The painting stayed in the Segalen family until 1952, when it was acquired by Musées Nationaux, Paris.
First exhibited in Paris in 1923 at Galerie L. Dru as part of a Gauguin retrospective, the painting was given the title Paysage de Bretagne (Breton landscape) and dated 1903.
When the work came to Australia for the first time, in 1939–40, as part of an exhibition that travelled to Adelaide, Melbourne and Sydney, its title had become more specific – Le village breton sous la neige (The Breton village in the snow) – but the date remained 1903.
Then in 1959, the Louvre’s newly published catalogue of French paintings from the nineteenth century, Vol. 2, D–G, dated it to 1894. (The painting was in the collection of the Louvre at the time and was not sent to the Musée d’Orsay until its opening in 1986.)
The new date made sense, not least because Gauguin painted another winter landscape, Paris in the snow, which he signed and, crucially, dated 1894. And Gauguin was definitely in Pont-Aven in 1894, including several months spent in convalescence with a badly broken ankle.
Almost 20 years later, a Paris exhibition dated the work to 1894 and then in 1986, an exhibition at Musée de Pont-Aven dated it c.1894, which has been, with the odd exception, the consensus ever since.
Or has it?
The Wildenstein Plattner Institute’s (WPI) recently published digital catalogue raisonné of Paul Gauguin’s paintings from 1889-1903 begs to differ, dating the work c.1902–3.
So what’s going on?
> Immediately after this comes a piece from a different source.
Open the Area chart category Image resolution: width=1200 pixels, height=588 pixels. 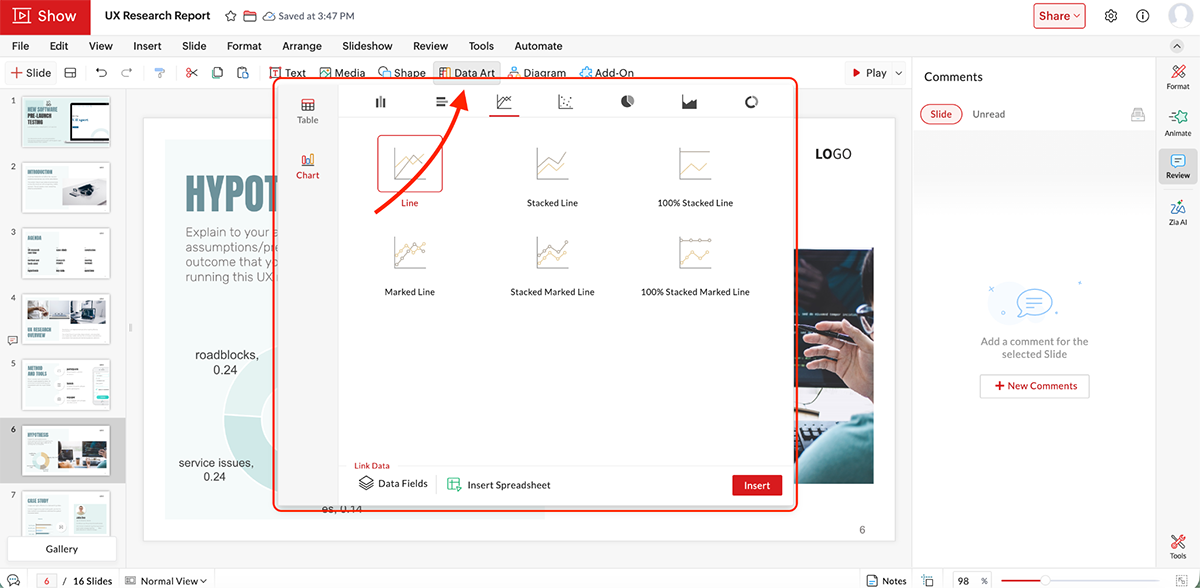(689, 100)
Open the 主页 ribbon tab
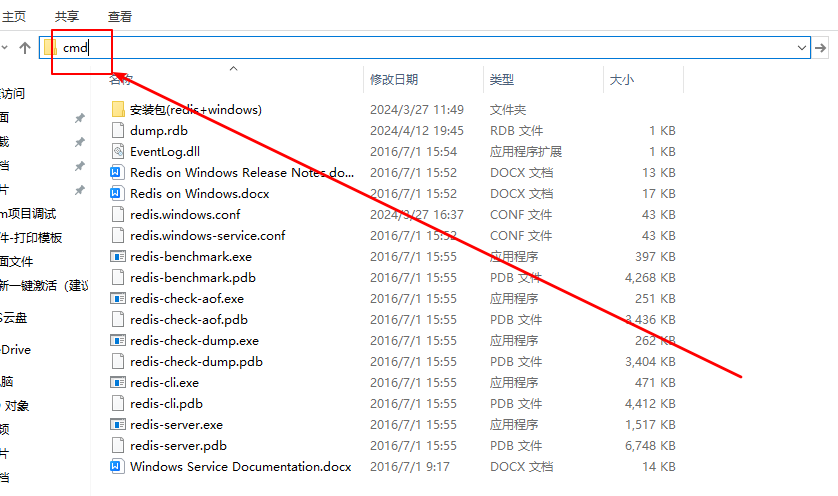This screenshot has height=496, width=838. [15, 16]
Did Gauguin paint the work in his beloved Brittany while back in France between his first and second journeys to French Polynesia? Or was it a product of his pining for cooler climes as his health deteriorated amid the tropical heat of the Marquesas?
'As you’ll see from the early literature on the catalogue raisonné site, the work is dated c.1902–03 and referred to as Gauguin’s final painting or painted "from memory" until c.1950,' says Dr Lucina Ward, Senior Curator, International Art.
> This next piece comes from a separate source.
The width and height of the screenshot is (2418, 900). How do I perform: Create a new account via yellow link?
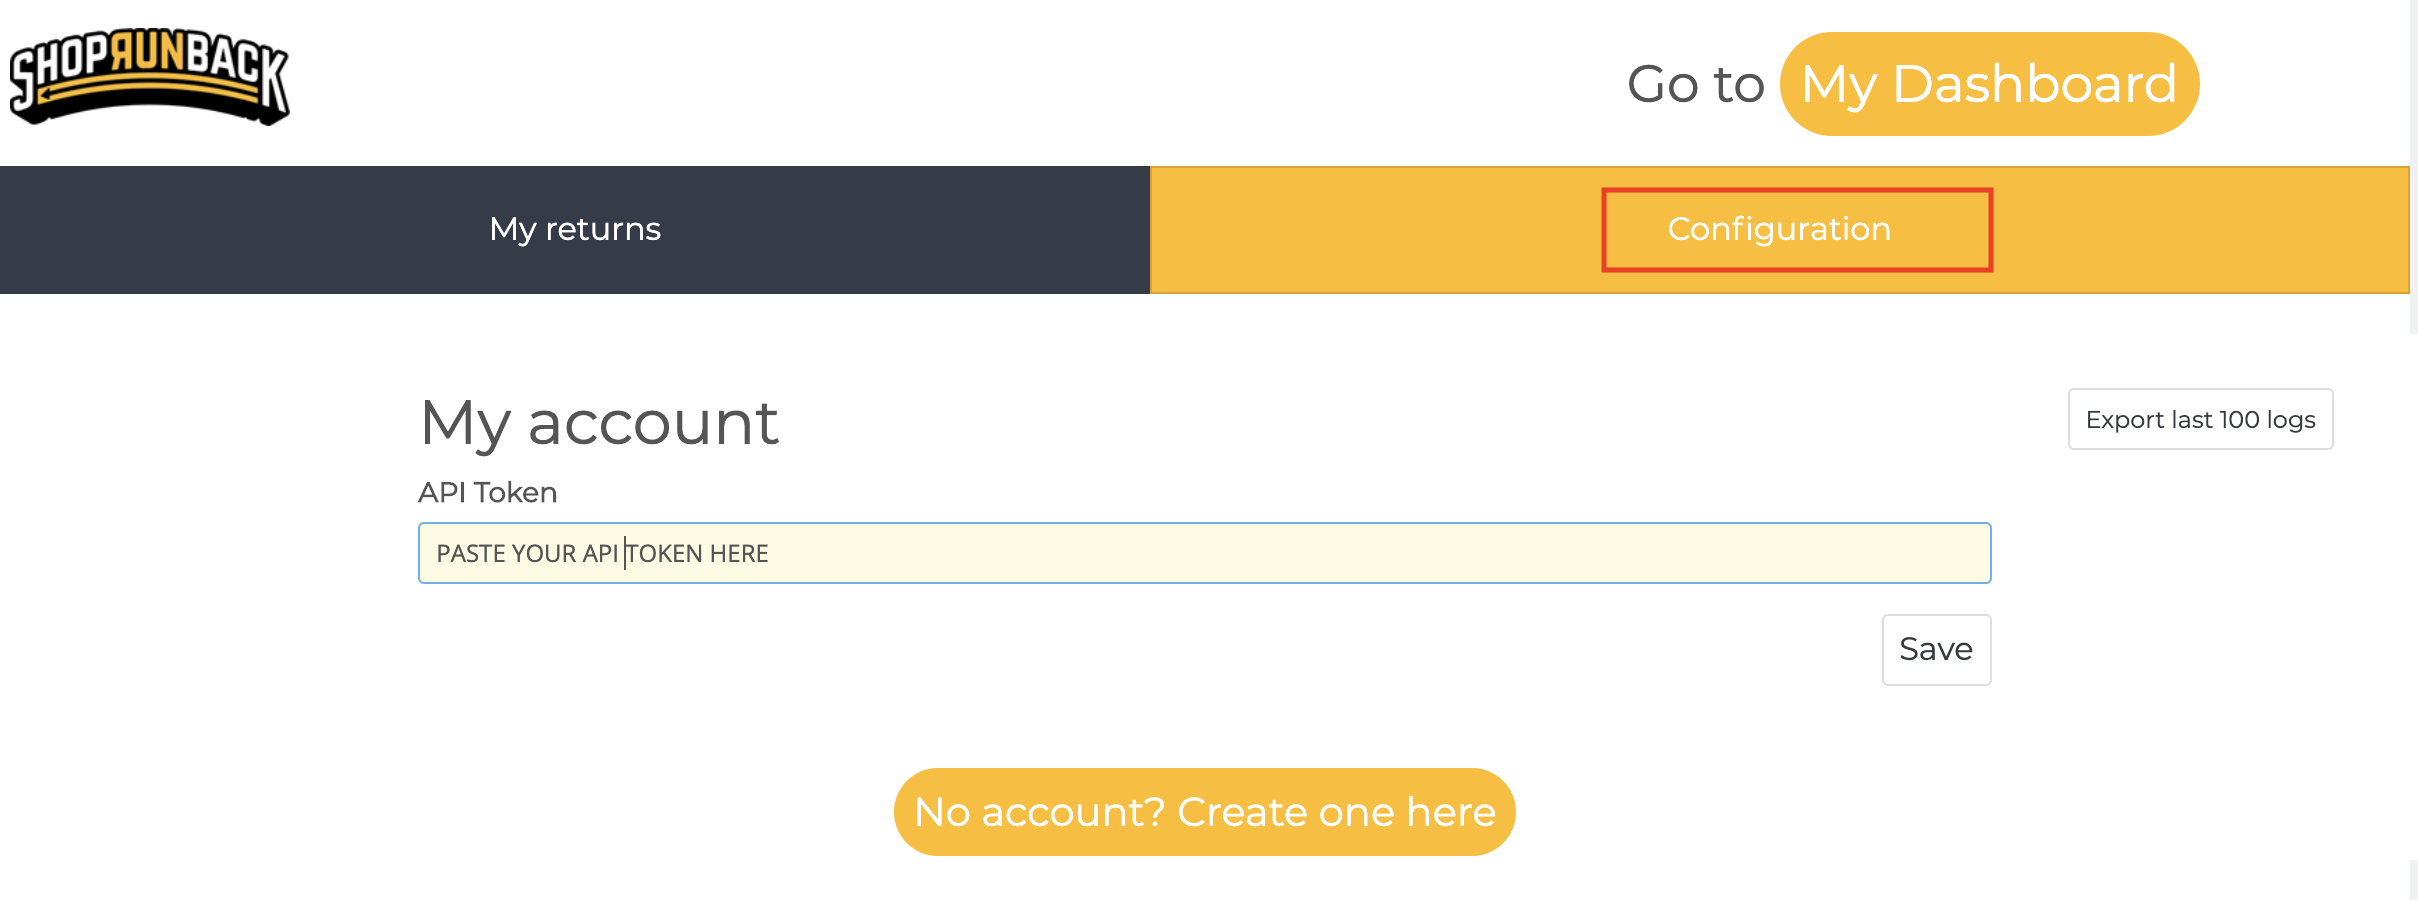coord(1204,812)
'The catalogue raisonné may have retained this date to indicate the uncertainty about whether the painting remained unfinished, or was worked on again, while Gauguin was in French Polynesia (conventionally, this would be conveyed as c.1894 / 1903).'
The work, which is currently on display in Gauguin’s World: Tōna Iho, Tōna Ao, is accompanied by a caption that reads, in part: 'The painting likely dates to the artist’s third trip to Brittany … Gauguin may have taken the canvas to the Pacific as a reminder of France and the excitement of the artistic communities he founded in Brittany.'
Ward agrees that Breton village in the snow is a conundrum.
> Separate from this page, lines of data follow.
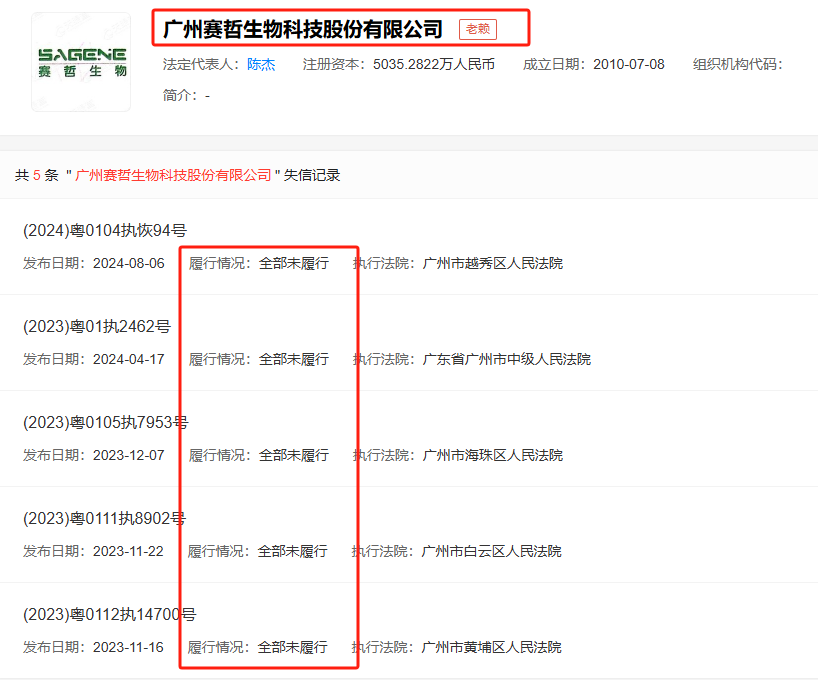
Task: Open case (2023)粤0112执14700号
Action: (x=109, y=615)
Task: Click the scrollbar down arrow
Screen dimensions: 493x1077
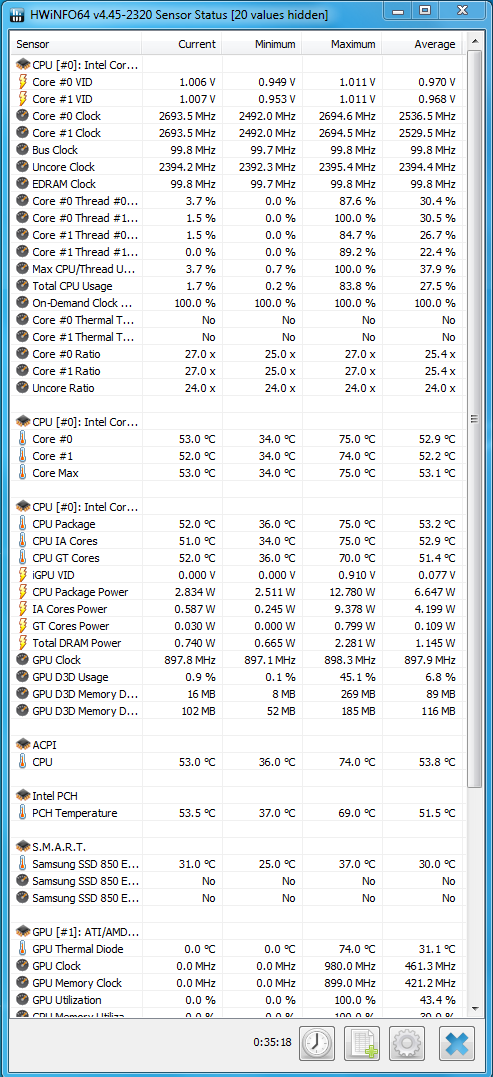Action: click(474, 1008)
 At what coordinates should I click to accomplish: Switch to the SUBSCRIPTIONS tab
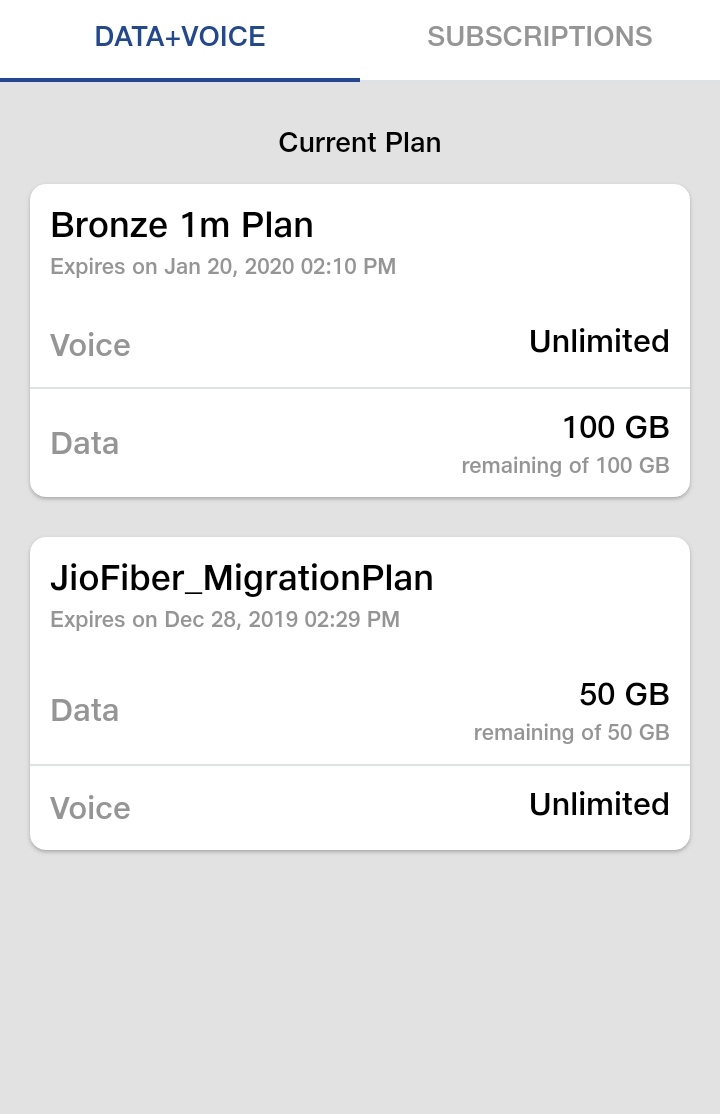pyautogui.click(x=540, y=37)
'Remembering, of course, that Gauguin’s audience was always in Paris and broader Europe, I think it quite likely that the painting was always intended for sale there and did not find a buyer or, indeed, that it had a more personal connection for the artist, hence the label within the show.'
Intriguingly, when Segalen acquired the work in Papeete, it came with the title of Niagara.
This mystery, at least, can be solved.
'The painting is said to have been presented upside down,' explains Ward, 'and referred to as the Niagara Falls by the auctioneer.'
Breton village in the snow (Village Breton sous la neige) is on display in Gauguin’s World: Tōna Iho, Tōna Ao until 7 October 2024.